Lee’s Summit police will continue using license plate readers, after the City Council agreed on some stipulations to get its support.
The council voted unanimously on Oct. 10, with little discussion, to approve an ordinance “acknowledging” the use of license plate readers.
It set these policy limits:
• Records can be retained for 30 days only
• Records cannot be released to third parties, unless there is a court order, and they are part of a specific criminal investigation
• No license plate readers can be used attached to stationary objects like a building or pole, or used on aircraft, manned or unmanned
The department at this time plans to keep one patrol car equipped with the $25,000 system, which it had been running on a trial basis.
Since Jan. 1, the system has registered 5,183 hits, with officers taking action 126 times that resulted in some type of contact, said Sgt. Chris Depue, police spokesman in an Oct. 14 statement.
That contact could have been an arrest, a citation or a written warning for a violation.

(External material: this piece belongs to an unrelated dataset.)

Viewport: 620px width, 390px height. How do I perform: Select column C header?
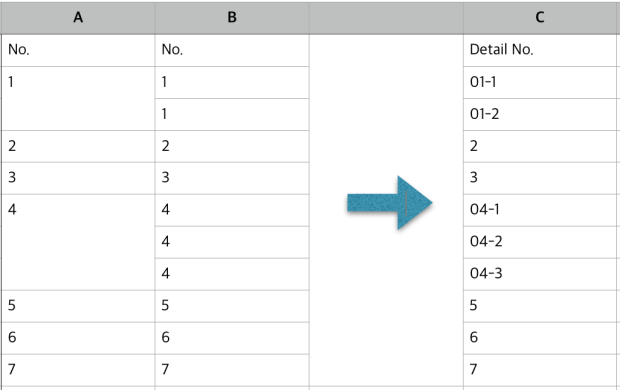pyautogui.click(x=540, y=18)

They included three drug offenses, one weapons offense, four cases of recovered stolen property, 87 warrant arrests and 29 traffic stops.

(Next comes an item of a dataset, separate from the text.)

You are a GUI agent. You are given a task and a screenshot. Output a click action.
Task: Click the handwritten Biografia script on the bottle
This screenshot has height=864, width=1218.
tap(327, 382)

“Sometimes those hits are generated on items that we would not take action on, such as an out of state traffic warrant or municipal parking warrant,” Depue said. “It could also be that the ‘hit’ was generated on a vehicle that is not occupied at the time, so the officer would take no action.”

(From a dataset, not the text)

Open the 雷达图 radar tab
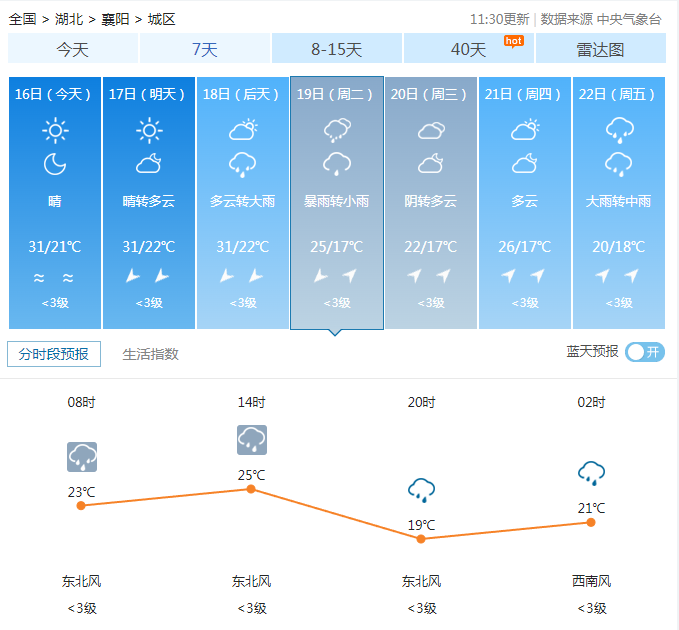The width and height of the screenshot is (679, 630). point(600,49)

Some council members initially resisted retaining records at all, but police department attorneys said state law required 30 days minimum for retaining records.
Before the vote, Councilman Bob Johnson said he thought that the state law on retaining records might not apply in this circumstance.
Council members already had heartily discussed the issues earlier at council and at the Community and Economic Development Committee meetings.
For several months, they weighed the tool’s ability to catch crooks against increased surveillance of residents and protecting civil liberties.
City Manager Steve Arbo had told the council that while under the city’s charter, it is the decision of himself and Police Chief Joe Piccinini to choose its equipment, he was not willing to have police using the readers without the Council’s support.
The system has several cameras mounted on the car, which is capable of processing thousands of photographs of license plates daily as the officer drives, comparing the numbers automatically to a national database shared by agencies.
If a license plate number matches one in the database, the officer’s computer alerts him to the “hit” with beep and a picture of the vehicle that was the match.
The officer then can use other police databases to check the registration and get other information.